Stopping risking, that is.

And there it is – the operative word, the four letters that have framed so much of what 2017 has come to represent. Risk.

What I’m learning is that there is definitely an equation, a balance – a symmetry to the power of risk.

Risk = reward.

Here’s what risk has wrought: I have narrowed my field of vision and approached my work in a different way. Prompted by several simultaneous changes – needs of immediate family, a prompting from God, a realization that my identity was on shifting sand (of my own construction), sheer exhaustion – I initiated conversations with my boss and began to explore a new work paradigm.

My vocation is ministry, so talking about ‘changing my job’ and my ‘work’ is loaded. ‘Pastor’ is a title that one carries pretty much all the time; caring for people and nurturing spiritual growth doesn’t get left at the office. To be honest, I’ve struggled with setting those boundaries for well over a decade. In the past several years, I’ve spread myself out over our organization so broadly that there became just too many thin places in me. I take responsibility – these were my decisions – and I knew it was my responsibility to prioritize my own health. It’s no small challenge to consider changes in this area.

I spent a good deal of time talking and praying with my husband. I spent a good deal of time talking and praying and even crying with my pastor (change can be scary!) We worked through the needs of the church and the direction I felt I needed to go, and came up with a good plan – one that feels, as I told a friend, like “the rightest thing I’ve done in a long while.”

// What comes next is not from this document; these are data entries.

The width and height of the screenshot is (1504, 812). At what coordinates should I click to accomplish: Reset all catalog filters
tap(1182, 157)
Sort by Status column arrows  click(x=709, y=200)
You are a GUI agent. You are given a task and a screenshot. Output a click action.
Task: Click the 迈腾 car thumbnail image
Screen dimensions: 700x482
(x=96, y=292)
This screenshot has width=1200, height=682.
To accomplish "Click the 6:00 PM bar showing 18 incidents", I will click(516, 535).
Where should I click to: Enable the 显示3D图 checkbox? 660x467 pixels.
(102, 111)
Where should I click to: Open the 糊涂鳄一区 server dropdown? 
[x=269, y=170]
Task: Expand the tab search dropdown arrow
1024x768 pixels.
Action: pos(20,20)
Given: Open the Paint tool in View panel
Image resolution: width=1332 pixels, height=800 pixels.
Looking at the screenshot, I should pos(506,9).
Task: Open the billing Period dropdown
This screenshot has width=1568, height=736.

So we’ve made some distinctive changes to my work load. I’m back where I started, leading worship at one of our newer campuses – and I’m excited about investing in people, developing musicians, and creating moments of musical excellence. I’m going to continue to sit at the creative table (though no longer in charge), tossing out ideas that alternate between brilliant and eye-rollingly awful (like my continued pleading – for YEARS now – that we find a way to put ‘Say Something’ in a service SOMEWHERE….ANYWHERE….PLEASE?!?!?!?!?) I will continue to serve on the Senior Leadership Team.

But that’s all. Everything else, I am laying aside.

It’ll be part-time, officially; the mornings of my life will be dedicated to the ministry needs of PCC. And in the hours afterwards, you’ll find me hanging out at the music store, helping my husband. Or visiting with my dad and mom. Or doing some reading or writing for a course I’m taking.

Or going for a walk.

Or, most importantly, maybe just being still.

There doesn’t seem to be much risk in being still, but for a Type A person whose identity and sense of worth has long been based on what she does and whether or not she’s doing enough, well enough, to be approved and acceptable – it’s risky, indeed.

If I do less, will I still be of value? If I’m still, doing less, will God still look favorably upon me?

It’s a risky question; but I already know the answer.

Now, I get to prove I know it by living it.

4 thoughts on “Risk

  1. Dearest Beth,

    Just read your blog and will be praying for you as you change things around and do things a little differently. I am assuming you will be at our Farmville Campus and if so, they will be blessed to have you. I hope you find this rewarding and fulfilling and are able to take things a little slower and spend time with those you love. You have always been a favorite at PCC to Mike and me and we love you and want the very best for you. Take care of yourself and those you love and hope to see you soon.